This file describes an instance of the problem. It has the following format:

[number_of_symbols]

[weight of symbol #1]

[weight of symbol #2]

...

For example, the third line of the file is "6852892," indicating that the weight of the second symbol of the alphabet is 6852892. (We're using weights instead of frequencies, like in the "A More Complex Example" video.)

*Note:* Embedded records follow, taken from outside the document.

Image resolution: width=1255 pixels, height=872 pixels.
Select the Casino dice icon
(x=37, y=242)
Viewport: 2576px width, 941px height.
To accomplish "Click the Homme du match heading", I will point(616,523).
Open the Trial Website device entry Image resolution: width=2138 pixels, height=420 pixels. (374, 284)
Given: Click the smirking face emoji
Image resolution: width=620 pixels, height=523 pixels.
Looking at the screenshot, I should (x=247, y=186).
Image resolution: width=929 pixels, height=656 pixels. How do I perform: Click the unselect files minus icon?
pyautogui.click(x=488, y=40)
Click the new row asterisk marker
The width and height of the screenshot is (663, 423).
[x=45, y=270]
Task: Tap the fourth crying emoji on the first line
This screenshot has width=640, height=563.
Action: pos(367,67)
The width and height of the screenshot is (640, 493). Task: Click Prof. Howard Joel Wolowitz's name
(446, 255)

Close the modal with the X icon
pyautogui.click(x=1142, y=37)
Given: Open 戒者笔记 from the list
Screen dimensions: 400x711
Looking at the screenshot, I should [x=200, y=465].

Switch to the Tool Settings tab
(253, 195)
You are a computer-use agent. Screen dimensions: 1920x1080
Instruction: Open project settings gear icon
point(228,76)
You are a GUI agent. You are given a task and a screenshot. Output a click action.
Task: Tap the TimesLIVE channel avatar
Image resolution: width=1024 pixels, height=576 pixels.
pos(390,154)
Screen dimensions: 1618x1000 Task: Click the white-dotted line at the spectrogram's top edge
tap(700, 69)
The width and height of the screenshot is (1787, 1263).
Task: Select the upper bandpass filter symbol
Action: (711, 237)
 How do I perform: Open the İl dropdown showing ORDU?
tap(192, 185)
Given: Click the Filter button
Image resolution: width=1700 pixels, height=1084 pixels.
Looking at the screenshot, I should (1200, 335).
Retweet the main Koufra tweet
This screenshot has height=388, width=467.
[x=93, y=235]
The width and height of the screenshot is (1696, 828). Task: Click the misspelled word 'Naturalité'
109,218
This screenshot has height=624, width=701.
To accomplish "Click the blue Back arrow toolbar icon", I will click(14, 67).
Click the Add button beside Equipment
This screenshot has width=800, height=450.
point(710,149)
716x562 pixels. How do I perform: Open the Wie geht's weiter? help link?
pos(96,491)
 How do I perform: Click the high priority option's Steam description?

ADVICE: If you're not getting the correct answer, try debugging your algorithm using some small test cases. And then post them to the discussion forum!

## Problem 1
Your task in this problem is to run the Huffman coding algorithm from lecture on this data set. What is the maximum length of a codeword in the resulting Huffman code?

## Problem 2
Continuing the previous problem, what is the minimum length of a codeword in your Huffman code?

# Huffman Coding

## Input
Probability $p_i$ for each character $i \in \Sigma$, where $\Sigma$ is the set of characters.

## Output
A binary tree $T$ (with leaves $\leftrightarrow$ symbols of $\Sigma$) minimizing the average encoding length:
\begin{align}
  L(T) = \sum_{i \in \Sigma} p_i [\text{depth of } i \text{ in } T].
\end{align}

## Algorithm
**Greedy heuristic**: merge the two symbols with the smallest frequencies.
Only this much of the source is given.